#### Aufgabe:
Welchen Spruch nennt der folgende Textauszug als den liebsten Spruch deutscher Platzanweiser?

#### Textauszug:
::::::::

Dirk Maxeiner / 10.05.2020 / 06:15 / Foto: Pixabay / 70 / Seite ausdrucken

Der Sonntagsfahrer: Die Stunde der Ufos

„Du bist rechts“, ist bekanntlich der liebste Spruch deutscher Platzanweiser, und es folgt der Verweis auf den Ausgang des Kinos. Deshalb wird es da allmählich einsam, bald ist keiner mehr übrig, und sie können das Licht ausmachen. Für den verbliebenen Rest gibt’s jetzt ein neues Programm im Lichtspielhaus: Die Verschwörungstheoretiker respektive Aluhüte sind unter uns. 

Die gibt es rechts und links, oder auch rinks und lechts und überhaupt. Mit den Verschwörungstheorien verhält es sich wie mit den Statistiken: Jeder kocht diejenige Brühe auf, die ihm am besten in den Kram passt. Eine Prise Gates, zwei Löffel Soros und ein Fond von jüdischer Weltverschwörung. Wahlweise abgeschmeckt mit ein bisschen Mondlandungs-Fake und 9/11-Petersilie. Als Krönung vielleicht noch ein Schlag Schmand vom Bilderberger. 

Gelöffelt wird die Suppe in allen Milieus und Bildungsschichten, selbst wenn sie lauwarm ist. Auch Medien sind dafür anfällig. Wenn man beispielsweise der Trump-Berichterstattung deutscher Amerikaflüsterer lauscht, so ist die Grenze zwischen Berichterstattung und Verschwörungs-Geraune so fließend wie ein verunglückter Schokoladenpudding.

Mit den Religionen haben Verschwörungs-Erzählungen gemeinsam, dass alles, was dagegen spricht, in eine Bestätigung der einmal akzeptierten steilen These umgewandelt wird. Der Glaube an Verschwörungen immunisiert gegen Einwände. Das ist eigentlich nichts Neues, ganze Bibliotheken und Filmarchive zeugen davon. 

Die unterhaltsame Geschichte von Attila dem Küchenbullen

Jeder Krieg, jede Krise und jede Katastrophe fallen irgendwann der überirdischen, respektive unterirdischen Deutung anheim. Einen großen Anteil daran haben die jeweils herrschenden Kreise, die dem Volk was vom Pferd erzählen wollen. Neudeutsch nennt man das „Framing“ oder auch „Narrativ“. Unter diese Geschichte fällt beispielsweise das Märchen von der überirdischen Wirkungsmacht unserer Kanzlerin und ihres treuen Knappen Jens Spahn, die das Virenmeer für uns teilten wie einst Moses das Rote Meer.

::::::::

#### Datensatz:
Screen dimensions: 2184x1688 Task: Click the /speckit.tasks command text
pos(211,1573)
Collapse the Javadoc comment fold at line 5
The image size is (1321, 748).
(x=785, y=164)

::::::::

#### Lösung:
„Du bist rechts“